:: Brief ::
The output is the lines below from the one with "Show on New Page (505, 640)" through the one with "D’ailleurs (909, 204)", both included, printed exactly and with no other line.

Data extract START

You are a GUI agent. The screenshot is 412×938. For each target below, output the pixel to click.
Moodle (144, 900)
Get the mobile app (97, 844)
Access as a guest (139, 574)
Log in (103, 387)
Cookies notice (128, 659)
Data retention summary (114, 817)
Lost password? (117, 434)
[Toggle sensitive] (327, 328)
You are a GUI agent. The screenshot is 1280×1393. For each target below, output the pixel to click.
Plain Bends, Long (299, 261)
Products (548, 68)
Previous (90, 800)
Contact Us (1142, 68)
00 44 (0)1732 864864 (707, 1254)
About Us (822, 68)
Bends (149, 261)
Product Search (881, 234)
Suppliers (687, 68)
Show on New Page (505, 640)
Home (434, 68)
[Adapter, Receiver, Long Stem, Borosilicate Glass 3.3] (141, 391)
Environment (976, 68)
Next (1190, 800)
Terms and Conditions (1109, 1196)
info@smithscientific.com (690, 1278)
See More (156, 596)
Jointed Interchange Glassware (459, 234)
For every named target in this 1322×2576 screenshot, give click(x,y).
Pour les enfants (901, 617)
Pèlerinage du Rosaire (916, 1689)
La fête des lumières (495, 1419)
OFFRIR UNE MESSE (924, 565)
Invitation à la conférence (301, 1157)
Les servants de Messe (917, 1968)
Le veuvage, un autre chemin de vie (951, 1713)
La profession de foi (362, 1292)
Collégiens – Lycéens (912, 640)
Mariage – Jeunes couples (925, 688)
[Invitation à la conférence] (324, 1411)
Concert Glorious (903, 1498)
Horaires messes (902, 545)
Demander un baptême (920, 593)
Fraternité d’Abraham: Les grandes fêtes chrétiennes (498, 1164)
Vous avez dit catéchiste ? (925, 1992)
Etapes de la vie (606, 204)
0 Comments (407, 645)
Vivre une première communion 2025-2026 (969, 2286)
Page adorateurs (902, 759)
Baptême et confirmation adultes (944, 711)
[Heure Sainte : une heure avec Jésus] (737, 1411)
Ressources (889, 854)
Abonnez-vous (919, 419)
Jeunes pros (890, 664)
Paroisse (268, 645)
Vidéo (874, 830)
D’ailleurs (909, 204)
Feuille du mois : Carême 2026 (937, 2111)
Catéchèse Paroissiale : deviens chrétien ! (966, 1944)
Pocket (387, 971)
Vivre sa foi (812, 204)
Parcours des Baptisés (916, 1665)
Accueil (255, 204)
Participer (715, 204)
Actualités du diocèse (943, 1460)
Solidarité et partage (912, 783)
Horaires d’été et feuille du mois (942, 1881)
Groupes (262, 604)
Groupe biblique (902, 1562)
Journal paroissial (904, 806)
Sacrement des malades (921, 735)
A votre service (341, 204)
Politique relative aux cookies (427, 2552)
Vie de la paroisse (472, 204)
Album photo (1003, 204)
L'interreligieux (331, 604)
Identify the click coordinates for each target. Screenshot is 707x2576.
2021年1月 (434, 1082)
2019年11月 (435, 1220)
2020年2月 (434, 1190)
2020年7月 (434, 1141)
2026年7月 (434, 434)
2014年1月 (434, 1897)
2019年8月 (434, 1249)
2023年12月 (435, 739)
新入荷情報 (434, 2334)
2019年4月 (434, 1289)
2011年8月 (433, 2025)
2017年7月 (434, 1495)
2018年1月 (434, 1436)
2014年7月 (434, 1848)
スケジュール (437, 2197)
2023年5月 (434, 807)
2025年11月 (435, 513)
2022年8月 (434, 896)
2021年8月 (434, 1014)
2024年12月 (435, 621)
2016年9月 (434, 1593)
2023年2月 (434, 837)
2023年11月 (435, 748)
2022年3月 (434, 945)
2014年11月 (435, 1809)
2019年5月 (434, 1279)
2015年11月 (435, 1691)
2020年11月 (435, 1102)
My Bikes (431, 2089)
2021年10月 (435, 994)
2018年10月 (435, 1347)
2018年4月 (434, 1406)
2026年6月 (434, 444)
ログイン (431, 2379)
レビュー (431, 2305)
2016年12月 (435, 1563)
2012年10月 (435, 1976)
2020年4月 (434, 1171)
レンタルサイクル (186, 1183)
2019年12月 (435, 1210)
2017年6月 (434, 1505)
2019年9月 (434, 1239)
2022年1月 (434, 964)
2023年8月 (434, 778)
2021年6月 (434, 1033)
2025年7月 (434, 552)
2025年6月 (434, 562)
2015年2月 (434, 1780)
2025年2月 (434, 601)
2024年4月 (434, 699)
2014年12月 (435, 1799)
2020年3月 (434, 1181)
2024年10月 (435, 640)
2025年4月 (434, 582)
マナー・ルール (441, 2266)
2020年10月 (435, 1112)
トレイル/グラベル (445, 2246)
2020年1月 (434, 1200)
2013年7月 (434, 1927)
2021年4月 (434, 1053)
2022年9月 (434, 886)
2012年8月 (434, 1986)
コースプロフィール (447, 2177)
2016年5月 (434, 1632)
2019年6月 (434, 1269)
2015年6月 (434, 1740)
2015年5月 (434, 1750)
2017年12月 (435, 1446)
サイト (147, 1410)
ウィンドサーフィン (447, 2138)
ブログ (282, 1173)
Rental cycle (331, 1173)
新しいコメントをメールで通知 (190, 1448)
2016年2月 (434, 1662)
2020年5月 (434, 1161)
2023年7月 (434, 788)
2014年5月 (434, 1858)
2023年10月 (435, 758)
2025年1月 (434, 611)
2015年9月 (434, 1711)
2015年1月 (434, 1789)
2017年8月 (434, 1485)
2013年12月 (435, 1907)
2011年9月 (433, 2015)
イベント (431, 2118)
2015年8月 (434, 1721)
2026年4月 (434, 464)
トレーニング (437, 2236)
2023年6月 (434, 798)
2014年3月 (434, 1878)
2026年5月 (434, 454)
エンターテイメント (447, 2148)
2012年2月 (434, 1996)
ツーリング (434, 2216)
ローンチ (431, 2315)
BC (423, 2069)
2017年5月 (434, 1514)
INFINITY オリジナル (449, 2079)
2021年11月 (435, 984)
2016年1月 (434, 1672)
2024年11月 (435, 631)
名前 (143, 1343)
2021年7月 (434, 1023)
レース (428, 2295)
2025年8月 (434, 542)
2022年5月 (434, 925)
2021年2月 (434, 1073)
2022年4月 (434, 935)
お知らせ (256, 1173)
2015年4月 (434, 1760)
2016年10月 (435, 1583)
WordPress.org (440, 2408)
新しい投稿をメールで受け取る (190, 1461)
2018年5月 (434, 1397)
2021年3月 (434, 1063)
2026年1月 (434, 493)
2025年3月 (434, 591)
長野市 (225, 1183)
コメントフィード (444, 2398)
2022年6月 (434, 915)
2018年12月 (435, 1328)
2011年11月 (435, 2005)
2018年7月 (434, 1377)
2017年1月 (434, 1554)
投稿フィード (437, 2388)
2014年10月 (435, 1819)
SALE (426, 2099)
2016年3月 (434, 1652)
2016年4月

Data extract END

:: Exercise response ::
Show on New Page (505, 640)
Home (434, 68)
[Adapter, Receiver, Long Stem, Borosilicate Glass 3.3] (141, 391)
Environment (976, 68)
Next (1190, 800)
Terms and Conditions (1109, 1196)
info@smithscientific.com (690, 1278)
See More (156, 596)
Jointed Interchange Glassware (459, 234)
For every named target in this 1322×2576 screenshot, give click(x,y).
Pour les enfants (901, 617)
Pèlerinage du Rosaire (916, 1689)
La fête des lumières (495, 1419)
OFFRIR UNE MESSE (924, 565)
Invitation à la conférence (301, 1157)
Les servants de Messe (917, 1968)
Le veuvage, un autre chemin de vie (951, 1713)
La profession de foi (362, 1292)
Collégiens – Lycéens (912, 640)
Mariage – Jeunes couples (925, 688)
[Invitation à la conférence] (324, 1411)
Concert Glorious (903, 1498)
Horaires messes (902, 545)
Demander un baptême (920, 593)
Fraternité d’Abraham: Les grandes fêtes chrétiennes (498, 1164)
Vous avez dit catéchiste ? (925, 1992)
Etapes de la vie (606, 204)
0 Comments (407, 645)
Vivre une première communion 2025-2026 (969, 2286)
Page adorateurs (902, 759)
Baptême et confirmation adultes (944, 711)
[Heure Sainte : une heure avec Jésus] (737, 1411)
Ressources (889, 854)
Abonnez-vous (919, 419)
Jeunes pros (890, 664)
Paroisse (268, 645)
Vidéo (874, 830)
D’ailleurs (909, 204)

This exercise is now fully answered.